Diagnóstico Diferencial – A colangite esclerosante primária (CEP) precisa ser diferenciada das causas secundárias de colangite esclerosante. A Colangite associada a IgG4 é uma forma de colangite esclerosante responsiva a glicocorticóide que compartilha características clínicas e radiográficas com a CEP e pode ocorrer como parte das doenças relacionadas à imunoglobulina G4 (IgG4). A colangite associada à IgG4 é a manifestação extrapancreática mais frequente da pancreatite autoimune do tipo 1 (relacionada à IgG4), presente em mais de 70% desses pacientes. A IgG4 sérica deve ser medida em todos os pacientes recém-diagnosticados com CEP, uma vez que o tratamento da colangite associada à IgG4/pancreatite autoimune inclui glicocorticóides. A Síndrome de sobreposição da hepatite autoimune é normalmente observada em crianças e adultos jovens, caracterizada por achados clínicos, bioquímicos e histológicos da AIH (hepatite auto-imune) com a adição de achados colangiográficos da CEP.
Complicações
A destruição contínua dos ductos biliares na CEP leva a doença hepática terminal. Também podem desenvolver uma série de outras complicações, incluindo: deficiências vitamínicas lipossolúveis (A, D, E e K); doença óssea metabólica; estenoses biliares; colangite e colelitíase; colangiocarcinoma; câncer de vesícula biliar; carcinoma hepatocelular (em pacientes com cirrose); câncer de cólon (em pacientes com colite ulcerativa concomitante). A progressão da CEP desenvolve fibrose hepática progressiva e cirrose, podendo desenvolver complicações da cirrose, como varizes, ascites e encefalopatia hepática. Esteatorréia e deficiência de vitamina pode ser observada em pacientes com doença avançada, mas é rara no início da doença. Geralmente, acredita-se que seja devido à diminuição da secreção de ácidos biliares conjugados no intestino delgado.
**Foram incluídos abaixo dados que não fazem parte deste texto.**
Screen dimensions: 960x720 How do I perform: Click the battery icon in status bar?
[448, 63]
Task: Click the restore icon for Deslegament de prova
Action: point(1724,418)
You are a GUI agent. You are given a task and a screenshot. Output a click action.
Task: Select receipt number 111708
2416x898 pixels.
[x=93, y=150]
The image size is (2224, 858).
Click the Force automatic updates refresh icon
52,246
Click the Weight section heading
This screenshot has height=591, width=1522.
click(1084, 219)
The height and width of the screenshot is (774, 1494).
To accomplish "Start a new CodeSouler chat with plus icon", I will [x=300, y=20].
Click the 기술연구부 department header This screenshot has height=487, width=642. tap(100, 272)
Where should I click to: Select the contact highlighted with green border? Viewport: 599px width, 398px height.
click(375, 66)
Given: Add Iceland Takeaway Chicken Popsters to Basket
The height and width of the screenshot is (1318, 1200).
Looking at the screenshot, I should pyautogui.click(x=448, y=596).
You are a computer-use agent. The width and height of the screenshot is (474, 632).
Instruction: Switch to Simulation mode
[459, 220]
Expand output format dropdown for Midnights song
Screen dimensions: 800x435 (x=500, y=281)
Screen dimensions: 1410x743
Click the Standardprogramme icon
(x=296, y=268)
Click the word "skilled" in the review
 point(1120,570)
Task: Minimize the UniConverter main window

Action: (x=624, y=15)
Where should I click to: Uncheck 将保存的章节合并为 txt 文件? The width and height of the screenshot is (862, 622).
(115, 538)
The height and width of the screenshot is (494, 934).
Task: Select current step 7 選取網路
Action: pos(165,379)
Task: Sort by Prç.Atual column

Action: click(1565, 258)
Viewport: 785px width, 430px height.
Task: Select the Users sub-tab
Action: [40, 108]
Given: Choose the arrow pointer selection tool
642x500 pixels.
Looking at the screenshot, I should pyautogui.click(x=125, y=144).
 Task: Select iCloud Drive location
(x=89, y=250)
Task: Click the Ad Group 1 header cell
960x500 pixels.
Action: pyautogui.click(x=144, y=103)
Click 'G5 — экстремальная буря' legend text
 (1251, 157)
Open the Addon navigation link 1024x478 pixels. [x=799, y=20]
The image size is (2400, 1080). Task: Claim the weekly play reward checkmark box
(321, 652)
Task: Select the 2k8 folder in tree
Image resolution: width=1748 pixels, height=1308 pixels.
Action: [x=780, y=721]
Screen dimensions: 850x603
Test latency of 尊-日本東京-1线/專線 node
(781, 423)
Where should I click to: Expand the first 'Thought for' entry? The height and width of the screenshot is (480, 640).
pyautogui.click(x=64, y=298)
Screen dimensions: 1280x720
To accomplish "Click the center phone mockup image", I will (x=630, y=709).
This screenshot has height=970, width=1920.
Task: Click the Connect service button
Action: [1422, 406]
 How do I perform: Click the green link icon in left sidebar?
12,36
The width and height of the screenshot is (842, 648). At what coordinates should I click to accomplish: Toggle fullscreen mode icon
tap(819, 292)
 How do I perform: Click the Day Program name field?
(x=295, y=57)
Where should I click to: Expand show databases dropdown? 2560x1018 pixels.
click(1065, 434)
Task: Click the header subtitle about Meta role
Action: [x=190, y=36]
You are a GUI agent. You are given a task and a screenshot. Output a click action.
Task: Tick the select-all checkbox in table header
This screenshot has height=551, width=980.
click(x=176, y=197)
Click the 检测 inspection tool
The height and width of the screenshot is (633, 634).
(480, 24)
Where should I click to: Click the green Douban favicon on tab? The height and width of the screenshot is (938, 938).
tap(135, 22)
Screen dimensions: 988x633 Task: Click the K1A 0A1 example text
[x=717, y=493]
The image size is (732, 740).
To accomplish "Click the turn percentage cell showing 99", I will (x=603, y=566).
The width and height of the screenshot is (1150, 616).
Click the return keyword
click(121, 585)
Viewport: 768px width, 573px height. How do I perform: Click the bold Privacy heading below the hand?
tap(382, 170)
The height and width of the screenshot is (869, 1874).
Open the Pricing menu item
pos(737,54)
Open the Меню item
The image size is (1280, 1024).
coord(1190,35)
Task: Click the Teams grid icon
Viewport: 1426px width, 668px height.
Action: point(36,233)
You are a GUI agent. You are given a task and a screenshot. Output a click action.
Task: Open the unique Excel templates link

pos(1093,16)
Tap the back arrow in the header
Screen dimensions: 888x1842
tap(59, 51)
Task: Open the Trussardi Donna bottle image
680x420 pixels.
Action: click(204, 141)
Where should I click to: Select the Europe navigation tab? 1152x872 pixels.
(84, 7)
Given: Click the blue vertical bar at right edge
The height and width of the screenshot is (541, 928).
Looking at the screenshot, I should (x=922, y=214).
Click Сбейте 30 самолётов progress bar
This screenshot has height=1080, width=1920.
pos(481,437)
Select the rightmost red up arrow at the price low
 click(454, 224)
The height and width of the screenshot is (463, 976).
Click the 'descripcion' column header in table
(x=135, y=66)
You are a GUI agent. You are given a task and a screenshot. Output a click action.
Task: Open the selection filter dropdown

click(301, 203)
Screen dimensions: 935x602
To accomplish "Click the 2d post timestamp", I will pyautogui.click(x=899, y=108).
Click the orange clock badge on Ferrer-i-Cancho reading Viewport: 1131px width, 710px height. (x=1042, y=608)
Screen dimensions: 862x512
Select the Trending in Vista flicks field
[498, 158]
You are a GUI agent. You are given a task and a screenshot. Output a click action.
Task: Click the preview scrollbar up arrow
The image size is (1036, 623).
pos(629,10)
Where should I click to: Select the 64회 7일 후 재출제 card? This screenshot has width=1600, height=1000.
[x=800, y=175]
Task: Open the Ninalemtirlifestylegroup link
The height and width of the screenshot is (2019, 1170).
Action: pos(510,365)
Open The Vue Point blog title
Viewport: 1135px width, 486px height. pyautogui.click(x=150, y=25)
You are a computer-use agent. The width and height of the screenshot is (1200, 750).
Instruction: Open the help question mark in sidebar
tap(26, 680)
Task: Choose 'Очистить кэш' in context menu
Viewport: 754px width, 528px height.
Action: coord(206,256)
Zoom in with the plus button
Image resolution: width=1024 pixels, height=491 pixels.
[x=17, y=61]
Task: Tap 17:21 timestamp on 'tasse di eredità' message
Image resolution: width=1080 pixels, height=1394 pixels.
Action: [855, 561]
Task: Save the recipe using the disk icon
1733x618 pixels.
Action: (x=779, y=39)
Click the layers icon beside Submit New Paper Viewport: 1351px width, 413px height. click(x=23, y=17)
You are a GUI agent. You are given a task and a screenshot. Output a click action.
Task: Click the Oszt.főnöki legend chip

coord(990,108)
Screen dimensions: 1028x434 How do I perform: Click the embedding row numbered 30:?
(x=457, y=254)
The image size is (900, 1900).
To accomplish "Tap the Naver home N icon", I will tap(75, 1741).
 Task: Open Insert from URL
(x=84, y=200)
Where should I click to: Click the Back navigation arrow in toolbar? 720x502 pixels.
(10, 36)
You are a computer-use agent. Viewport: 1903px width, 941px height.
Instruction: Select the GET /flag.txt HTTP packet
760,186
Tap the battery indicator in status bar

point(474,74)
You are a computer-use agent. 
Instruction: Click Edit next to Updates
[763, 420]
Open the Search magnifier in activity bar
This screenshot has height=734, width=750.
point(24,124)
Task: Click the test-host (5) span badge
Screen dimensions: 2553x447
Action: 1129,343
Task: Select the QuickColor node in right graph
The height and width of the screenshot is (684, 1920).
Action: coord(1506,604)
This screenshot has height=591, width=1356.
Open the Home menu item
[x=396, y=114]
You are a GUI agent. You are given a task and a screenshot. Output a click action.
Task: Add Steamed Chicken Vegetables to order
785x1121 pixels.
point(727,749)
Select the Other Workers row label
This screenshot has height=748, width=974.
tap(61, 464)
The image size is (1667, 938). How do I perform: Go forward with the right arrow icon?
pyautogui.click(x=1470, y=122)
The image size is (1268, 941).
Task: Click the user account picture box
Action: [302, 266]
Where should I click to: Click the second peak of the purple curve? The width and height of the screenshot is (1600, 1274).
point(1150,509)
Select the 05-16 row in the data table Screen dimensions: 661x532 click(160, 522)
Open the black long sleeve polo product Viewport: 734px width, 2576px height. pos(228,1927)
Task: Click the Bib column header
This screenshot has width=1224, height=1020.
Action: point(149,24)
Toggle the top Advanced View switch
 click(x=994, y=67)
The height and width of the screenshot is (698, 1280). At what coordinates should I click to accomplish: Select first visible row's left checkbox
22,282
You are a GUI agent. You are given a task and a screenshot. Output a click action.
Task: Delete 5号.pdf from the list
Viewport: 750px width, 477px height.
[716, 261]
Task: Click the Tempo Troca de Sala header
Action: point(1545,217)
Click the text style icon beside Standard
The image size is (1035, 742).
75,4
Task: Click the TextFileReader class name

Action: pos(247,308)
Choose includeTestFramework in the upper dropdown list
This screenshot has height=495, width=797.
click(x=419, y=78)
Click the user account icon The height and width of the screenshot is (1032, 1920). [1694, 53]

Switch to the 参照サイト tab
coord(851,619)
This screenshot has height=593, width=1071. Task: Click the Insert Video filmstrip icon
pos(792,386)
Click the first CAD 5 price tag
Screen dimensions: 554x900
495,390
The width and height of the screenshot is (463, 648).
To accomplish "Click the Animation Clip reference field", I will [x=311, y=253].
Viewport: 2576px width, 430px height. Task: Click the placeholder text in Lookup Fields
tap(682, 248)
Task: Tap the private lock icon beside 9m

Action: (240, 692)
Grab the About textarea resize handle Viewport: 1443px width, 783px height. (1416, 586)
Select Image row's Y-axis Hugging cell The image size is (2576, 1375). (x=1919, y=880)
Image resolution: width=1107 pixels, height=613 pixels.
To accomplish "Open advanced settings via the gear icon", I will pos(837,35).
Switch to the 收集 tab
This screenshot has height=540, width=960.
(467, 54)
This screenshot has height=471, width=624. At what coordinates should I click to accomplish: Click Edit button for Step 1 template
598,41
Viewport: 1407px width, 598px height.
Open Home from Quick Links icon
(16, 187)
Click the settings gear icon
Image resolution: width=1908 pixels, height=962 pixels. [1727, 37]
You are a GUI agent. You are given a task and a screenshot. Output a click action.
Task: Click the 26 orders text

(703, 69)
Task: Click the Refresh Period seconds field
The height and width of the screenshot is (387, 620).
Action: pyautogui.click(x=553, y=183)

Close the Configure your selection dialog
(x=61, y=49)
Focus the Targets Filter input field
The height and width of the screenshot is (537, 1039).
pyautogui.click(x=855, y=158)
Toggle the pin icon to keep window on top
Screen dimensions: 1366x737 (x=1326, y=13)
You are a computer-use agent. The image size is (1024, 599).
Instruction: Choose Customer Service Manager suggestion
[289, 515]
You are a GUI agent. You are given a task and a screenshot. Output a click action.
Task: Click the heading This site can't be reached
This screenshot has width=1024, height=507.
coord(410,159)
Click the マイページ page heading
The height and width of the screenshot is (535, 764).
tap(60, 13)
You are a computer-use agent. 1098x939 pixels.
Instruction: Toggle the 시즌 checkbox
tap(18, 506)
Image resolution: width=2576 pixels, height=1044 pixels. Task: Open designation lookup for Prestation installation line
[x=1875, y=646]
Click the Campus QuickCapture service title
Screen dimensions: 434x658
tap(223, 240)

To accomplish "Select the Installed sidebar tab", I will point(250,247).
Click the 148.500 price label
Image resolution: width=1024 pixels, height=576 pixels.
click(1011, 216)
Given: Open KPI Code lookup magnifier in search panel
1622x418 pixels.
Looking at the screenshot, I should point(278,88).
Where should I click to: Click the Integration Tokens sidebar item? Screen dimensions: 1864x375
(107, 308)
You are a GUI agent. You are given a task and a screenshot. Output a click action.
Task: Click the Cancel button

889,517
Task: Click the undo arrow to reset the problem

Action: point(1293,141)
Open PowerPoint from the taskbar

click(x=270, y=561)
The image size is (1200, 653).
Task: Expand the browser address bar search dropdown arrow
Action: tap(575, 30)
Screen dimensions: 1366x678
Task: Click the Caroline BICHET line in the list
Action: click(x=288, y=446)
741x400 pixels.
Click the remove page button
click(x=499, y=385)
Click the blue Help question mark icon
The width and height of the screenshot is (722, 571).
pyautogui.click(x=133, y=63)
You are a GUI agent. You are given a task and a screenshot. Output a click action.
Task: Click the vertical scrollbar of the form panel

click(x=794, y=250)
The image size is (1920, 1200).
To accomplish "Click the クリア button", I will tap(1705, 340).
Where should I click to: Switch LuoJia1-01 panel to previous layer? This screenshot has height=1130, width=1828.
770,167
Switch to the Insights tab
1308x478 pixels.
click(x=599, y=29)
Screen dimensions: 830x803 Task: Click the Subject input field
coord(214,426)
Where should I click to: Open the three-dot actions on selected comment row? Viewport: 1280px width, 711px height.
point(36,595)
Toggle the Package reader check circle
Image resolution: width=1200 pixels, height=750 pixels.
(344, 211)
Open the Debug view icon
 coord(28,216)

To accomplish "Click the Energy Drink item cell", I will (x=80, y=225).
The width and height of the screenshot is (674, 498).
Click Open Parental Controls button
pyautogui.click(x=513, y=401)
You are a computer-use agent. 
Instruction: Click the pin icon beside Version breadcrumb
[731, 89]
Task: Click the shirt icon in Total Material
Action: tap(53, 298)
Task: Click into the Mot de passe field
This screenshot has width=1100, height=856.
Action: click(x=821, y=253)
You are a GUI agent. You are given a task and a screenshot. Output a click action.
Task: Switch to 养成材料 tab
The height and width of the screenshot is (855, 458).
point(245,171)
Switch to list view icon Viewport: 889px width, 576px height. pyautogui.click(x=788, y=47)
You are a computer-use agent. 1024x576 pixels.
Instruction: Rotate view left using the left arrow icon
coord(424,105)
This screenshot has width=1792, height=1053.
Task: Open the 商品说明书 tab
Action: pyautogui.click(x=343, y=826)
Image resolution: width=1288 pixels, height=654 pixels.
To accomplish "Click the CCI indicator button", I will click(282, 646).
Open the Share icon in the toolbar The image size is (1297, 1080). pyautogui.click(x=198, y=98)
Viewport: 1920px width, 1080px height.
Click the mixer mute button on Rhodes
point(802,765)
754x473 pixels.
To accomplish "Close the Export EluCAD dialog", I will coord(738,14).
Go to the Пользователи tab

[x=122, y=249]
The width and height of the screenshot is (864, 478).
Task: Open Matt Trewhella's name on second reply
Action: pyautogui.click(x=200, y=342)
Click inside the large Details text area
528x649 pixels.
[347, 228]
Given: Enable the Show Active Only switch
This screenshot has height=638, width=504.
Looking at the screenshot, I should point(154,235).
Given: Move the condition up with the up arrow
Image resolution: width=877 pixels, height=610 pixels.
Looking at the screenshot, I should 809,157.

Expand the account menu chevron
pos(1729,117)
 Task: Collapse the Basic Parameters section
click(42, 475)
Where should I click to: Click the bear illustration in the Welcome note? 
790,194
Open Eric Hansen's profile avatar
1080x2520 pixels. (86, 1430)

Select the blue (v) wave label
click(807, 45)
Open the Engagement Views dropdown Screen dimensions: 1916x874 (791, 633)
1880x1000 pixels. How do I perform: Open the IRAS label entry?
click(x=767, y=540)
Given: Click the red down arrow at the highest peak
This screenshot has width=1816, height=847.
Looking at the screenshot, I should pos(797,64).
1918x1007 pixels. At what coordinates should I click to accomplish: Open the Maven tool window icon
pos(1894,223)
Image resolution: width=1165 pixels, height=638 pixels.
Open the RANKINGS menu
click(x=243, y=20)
A deficiência de vitamina A foi relatada em até 82% dos pacientes com doença avançada, ocasionalmente acompanhada de cegueira noturna. A doença óssea metabólica, em particular a osteoporose, é uma complicação da CEP avançada, com evidências radiológicas e histológicas de osteopenia na coluna lombar, crista ilíaca e fêmur. Pode ocorrer estenoses biliares dominantes em até 60% dos pacientes, sendo considerada quando o diâmetro for ≤1,5mm no ducto biliar comum ou ≤1 mm nos ductos hepáticos. A coledocolitíase e a colelitíase devido ao colesterol e/ou pedras pigmentares podem estar presentes em até um terço dos pacientes. Os pacientes com CEP têm um risco aumentado de colangiocarcinoma, câncer de vesícula biliar e, em pacientes com cirrose, carcinoma hepatocelular.